Holding Their Tongues
It was the second day of the 53rd General Council of the Assemblies of God (AG), and Noel Roberts was having an unhappy lunch in the makeshift food court at the Orange County Convention Center in Orlando. He had resigned himself to paying $5 for a hotdog.
"You have to eat," he shrugged.
Something else was bothering Roberts, 65, pastor of Bethel Temple Assembly of God in Jacksonville. The biennial council, held August 4-7, had drawn a record number of people—more than 3,600 delegates and an additional 25,000 visitors. But during the thunderous opening worship service the night before, something had been missing.
"I have not heard a message in tongues. When I joined the AG in 1974, it was not uncommon," said Roberts.
That speaking in tongues was absent from the AG's national policy meeting would surprise many who might assume that the largest predominantly white Pentecostal fellowship in the U.S. embraces the practice heartily. It was also ironic, given one measure up for debate later in the week.
The South Texas AG District Council had sent a resolution—"Reaffirmation of Pentecostal Distinctive: The Initial Physical Evidence of Holy Spirit Baptism"—to the council. The resolution noted that the Assemblies were formed on "several biblical Pentecostal distinctives, not the least of which is the belief that the initial physical evidence of the baptism in the Holy Spirit is speaking in other tongues."
It went on to say that in recent years, the practice "has come under certain scrutiny." The resolution called on the council to reaffirm the doctrine and "continue to require our credentialed ministers to not only have the aforementioned Pentecostal experience in their own lives, but [to] actively preach and teach this doctrine as well."
No one believed that the resolution wouldn't pass, or even that there would be serious opposition to it. But it represented something of an identity crisis in the 2.9-million-member fellowship, which some believe has fallen victim to its own success, both in membership growth and affluence. Now, with Baptists raising their hands during loud praise music and speaking in tongues, and prophecy and faith healing increasingly left to independent Pentecostals, what makes the Assemblies distinct? The South Texas District resolution clearly reflected unease.
Less in evidence?
AG leaders disagree over whether speaking in tongues is in decline. Terry Raburn, superintendent of the Peninsular Florida District, said before this year's council that the resolution was unnecessary.
"I'm at a different church every Sunday, and I frequently see manifestations of the Holy Spirit. I do not see a dearth of those gifts," he said.
But Raburn conceded that his district is at a unique cultural and ethnic crossroad that may represent a countertrend.

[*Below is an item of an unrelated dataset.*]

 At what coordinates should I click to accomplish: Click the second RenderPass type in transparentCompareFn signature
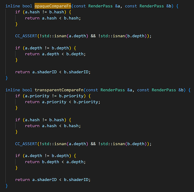pyautogui.click(x=164, y=90)
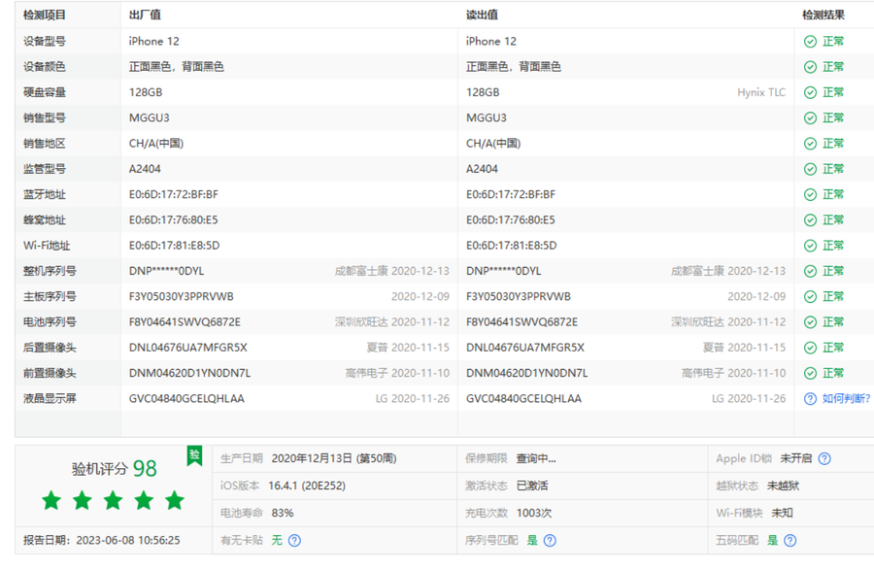The image size is (874, 569).
Task: Click the first green rating star
Action: (51, 501)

"Perhaps … we're fresh and current, and in other places it may be old hat," he said.
Don Nordin, assistant superintendent of the South Texas District, said the resolution had been proposed because over the years some AG pastors and members had changed their minds about speaking in tongues.
"They just didn't believe that doctrine anymore. It's time the Assemblies of God step up to the plate and say, 'We believe this,'" Nordin said.
He said tongues speaking is still common in his church, but he agreed that "it's less prevalent than a generation ago."
Statistics and conversations with Assemblies pastors and observers bear that out. A report that Assistant General Superintendent Alton Garrison delivered to the council in an August 5 business session cited a 2008 survey, commissioned by the AG Discipleship Ministries Agency and conducted by Ed Stetzer of LifeWay Christian Resources, on the state of discipleship. The survey showed that 90 percent of AG pastors claim to teach regularly on the baptism of the Holy Spirit. But only 28 percent strongly agreed with the statement that their church regularly takes time to pray for people to receive the Holy Spirit. And only about half of worship attendees claimed to be baptized in the Holy Spirit.